(Extract to read):

● ● ● ● ●

To personally celebrate Cookie, I invited her to come to Kripalu with me, a first time visit for this good friend. We were in the Berkshires for a couple of days on their R&R program, hiking, doing yoga, resting and renewing.
In addition to the wonderful activities this yoga center provides, there are exceptional evening workshops too. While Cookie got her massage one of the evenings we were there, I attended a session entitled Power of Word presented by Danny Arguetty. Understandably, he talked about how much more there is to expression than simply the words that we use. In one exercise he rated emotions on a scale–the highest levels being joy, empowerment, love, appreciation and freedom; the lowest – fear, grief, despair and powerlessness. He pointed out that having the vocabulary helps us access where we are on the scale and allows us to articulate our way up from, say, boredom to hopefulness once we see the continuum of the emotional scale.
I wrote down two things Danny said. One was about how so many of us are around tough topics. He made a gesture with one hand as though lifting something off the floor and said, “Hello, Little Rug.” Then he gestured with the other hand–a brushing kind of motion and said, “Sweep! Sweep!” The point being how often we sweep things under the proverbial rug, only to have them then go down the emotional scale because feelings can’t be ignored. They will have their way!
The other saying I jotted down was a quote from the Swami Kripalu who asked, “Is what you have to say an improvement on silence?” I’ve heard, “think before you speak” but this took it to a whole new level.
Friday morning Cookie and I walked the labyrinth on the grounds of this gorgeous property. Then lunch and departure. We got someone to take a shot of us before we left–two busy entrepreneurs taking two days together to celebrate a life passage.
Thank God Sam Horn wrote the book POP because owning it saved me from having to write down every word she spoke at the conference I attended last week in Waltham, MA. I knew that I would be able to look up the gems she shared and spend time mulling them long after she finished her talk.
One phrase that particularly resonated for me, Sam dubbed the ‘empathy telescope.’ She related a story about a sinking ship where the crew was rescued, but shortly after the sound of barking reminded the now-saved sailors that a dog had been left on-board. Long story short, the world rallied to save this one animal. “Why,” asked so many, “is so much energy being focused on this one dog when there are strays filling pet shelters all over the country?” The answer, according to Sam, is that we are not able to stand in the shoes of thousands, but when the predicament of one is brought to our attention, our ‘empathy telescope’ zooms into action.

● ● ● ● ●

Entries on target coordinates
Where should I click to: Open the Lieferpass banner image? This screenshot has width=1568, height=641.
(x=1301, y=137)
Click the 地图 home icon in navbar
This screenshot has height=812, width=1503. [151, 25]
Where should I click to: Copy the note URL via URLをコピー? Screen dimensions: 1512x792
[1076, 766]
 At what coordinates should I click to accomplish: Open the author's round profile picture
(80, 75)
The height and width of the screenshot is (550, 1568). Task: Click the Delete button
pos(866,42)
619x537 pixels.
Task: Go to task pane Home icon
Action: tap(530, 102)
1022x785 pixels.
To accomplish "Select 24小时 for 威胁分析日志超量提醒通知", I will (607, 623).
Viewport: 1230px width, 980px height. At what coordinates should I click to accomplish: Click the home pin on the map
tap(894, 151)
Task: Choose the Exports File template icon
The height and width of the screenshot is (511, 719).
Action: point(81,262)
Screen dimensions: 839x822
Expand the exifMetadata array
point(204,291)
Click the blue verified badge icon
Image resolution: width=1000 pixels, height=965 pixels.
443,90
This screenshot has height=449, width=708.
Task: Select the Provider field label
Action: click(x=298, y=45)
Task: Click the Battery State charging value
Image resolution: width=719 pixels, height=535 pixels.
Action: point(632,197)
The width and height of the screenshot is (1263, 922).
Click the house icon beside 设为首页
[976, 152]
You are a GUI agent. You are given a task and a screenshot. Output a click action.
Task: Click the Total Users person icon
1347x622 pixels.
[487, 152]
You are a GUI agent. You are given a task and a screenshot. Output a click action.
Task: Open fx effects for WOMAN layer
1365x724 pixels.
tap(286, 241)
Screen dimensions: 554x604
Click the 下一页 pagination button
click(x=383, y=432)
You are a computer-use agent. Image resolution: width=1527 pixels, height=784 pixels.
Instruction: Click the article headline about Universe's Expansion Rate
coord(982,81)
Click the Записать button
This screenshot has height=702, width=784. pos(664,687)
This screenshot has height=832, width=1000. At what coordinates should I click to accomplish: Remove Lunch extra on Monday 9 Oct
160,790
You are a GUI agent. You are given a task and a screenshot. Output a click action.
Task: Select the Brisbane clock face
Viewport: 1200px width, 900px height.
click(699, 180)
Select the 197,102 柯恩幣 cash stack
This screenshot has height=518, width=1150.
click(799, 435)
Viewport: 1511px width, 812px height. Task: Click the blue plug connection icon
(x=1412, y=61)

● ● ● ● ●

(Directives):
[a] According to the blog text, what was the title of the evening workshop presented by Danny Arguetty?
[b] Count the lines of the listing that contain the string "icon", with case counting, and reply with the number only.
The blog text and the listing are two unrelated pieces of material.

(The solutions):
[a] Power of Word

[b] 7